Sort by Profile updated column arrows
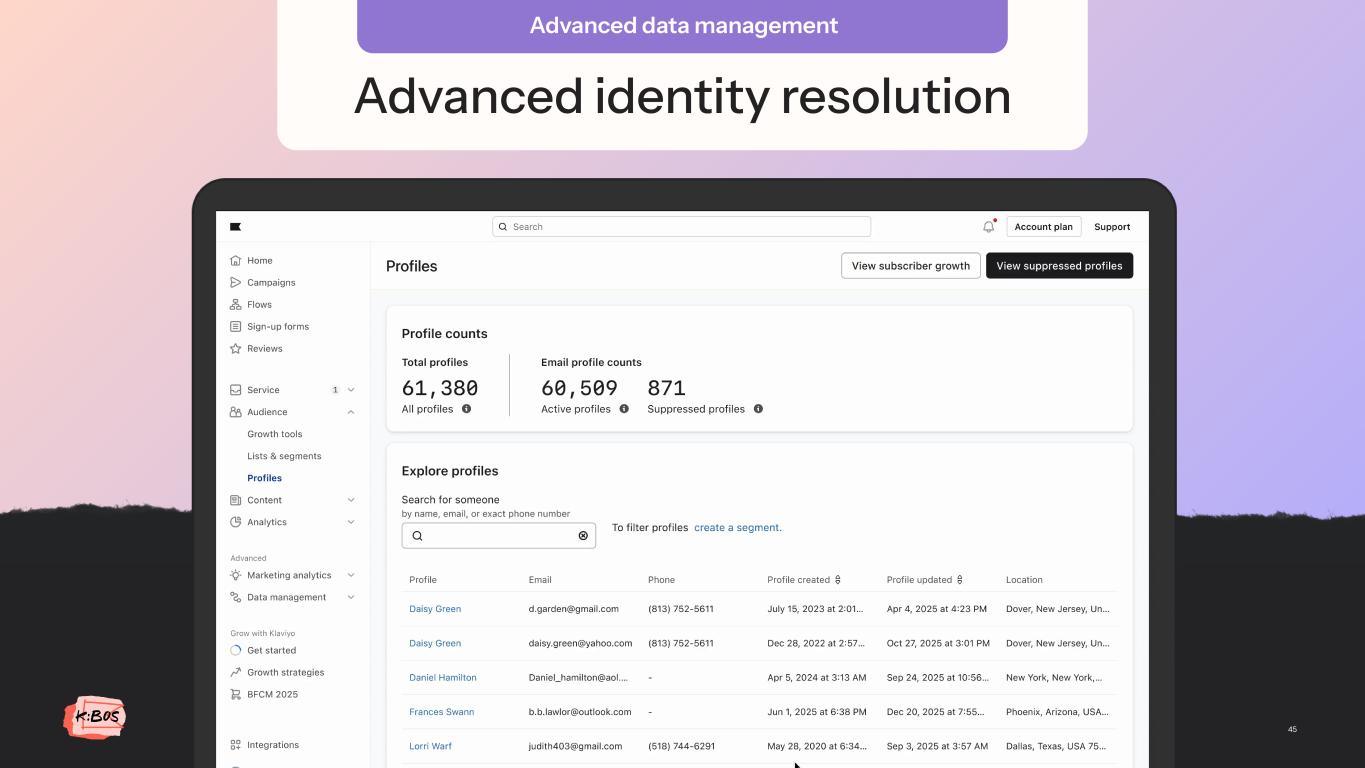This screenshot has height=768, width=1365. 960,580
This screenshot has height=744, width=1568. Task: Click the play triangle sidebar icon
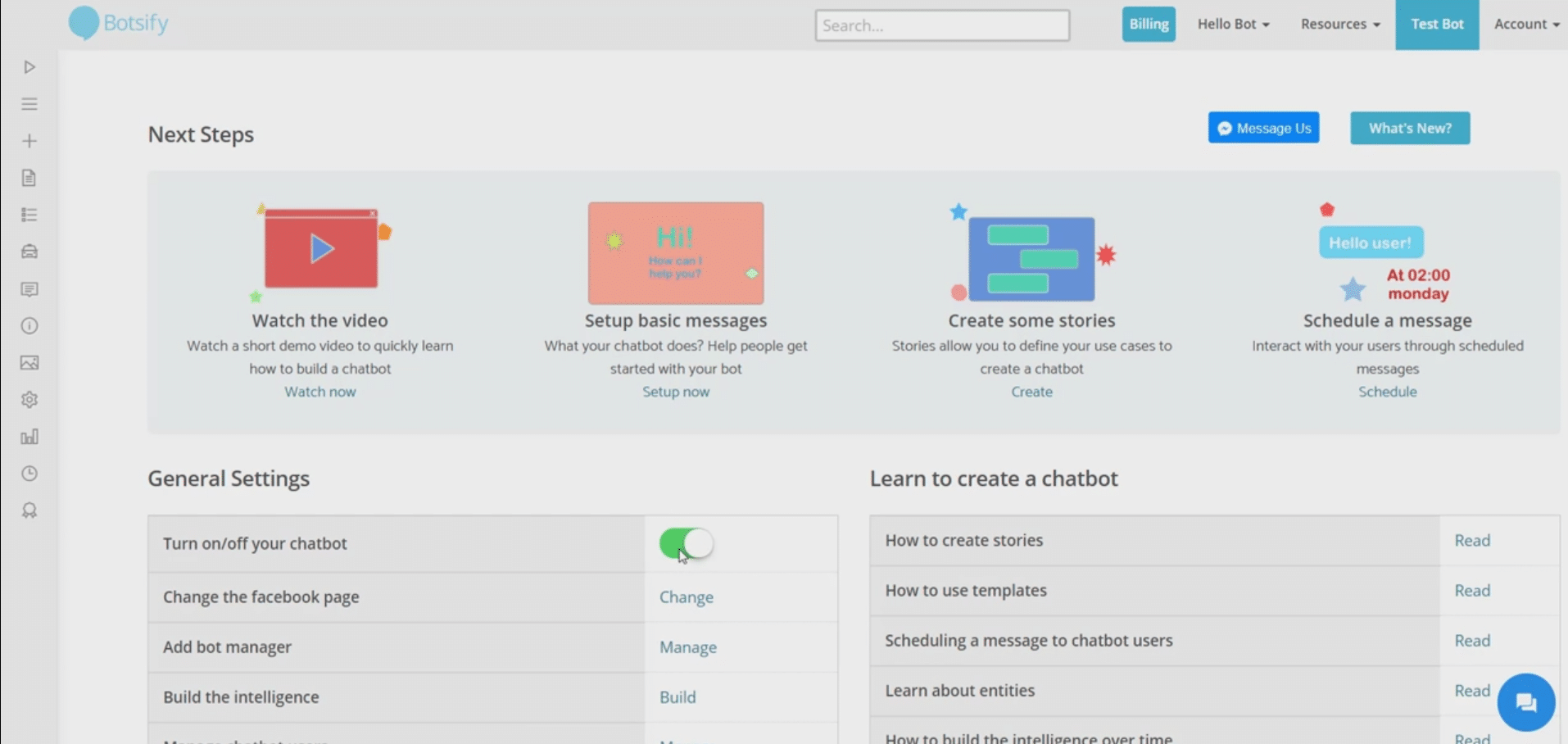tap(29, 67)
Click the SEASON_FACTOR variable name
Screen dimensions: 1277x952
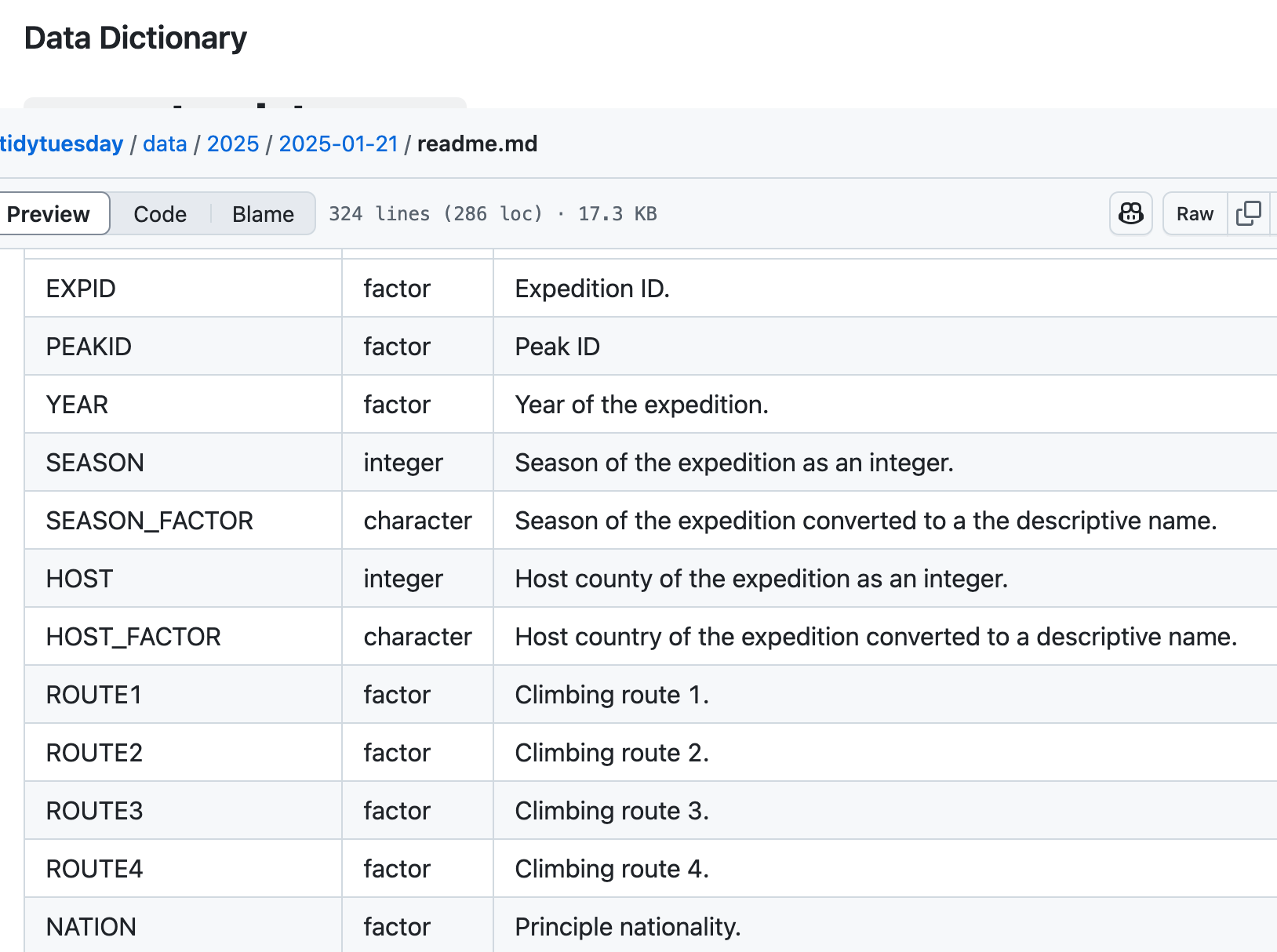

——————

DIRECTIONS FOR THIS TASK = All that is wanted is an exact copy of the lines from the line bearing "Click the SEASON_FACTOR variable name" through the final line of the entries, including both ends but no pictures.

YOUR RESPONSE =
Click the SEASON_FACTOR variable name
Screen dimensions: 1277x952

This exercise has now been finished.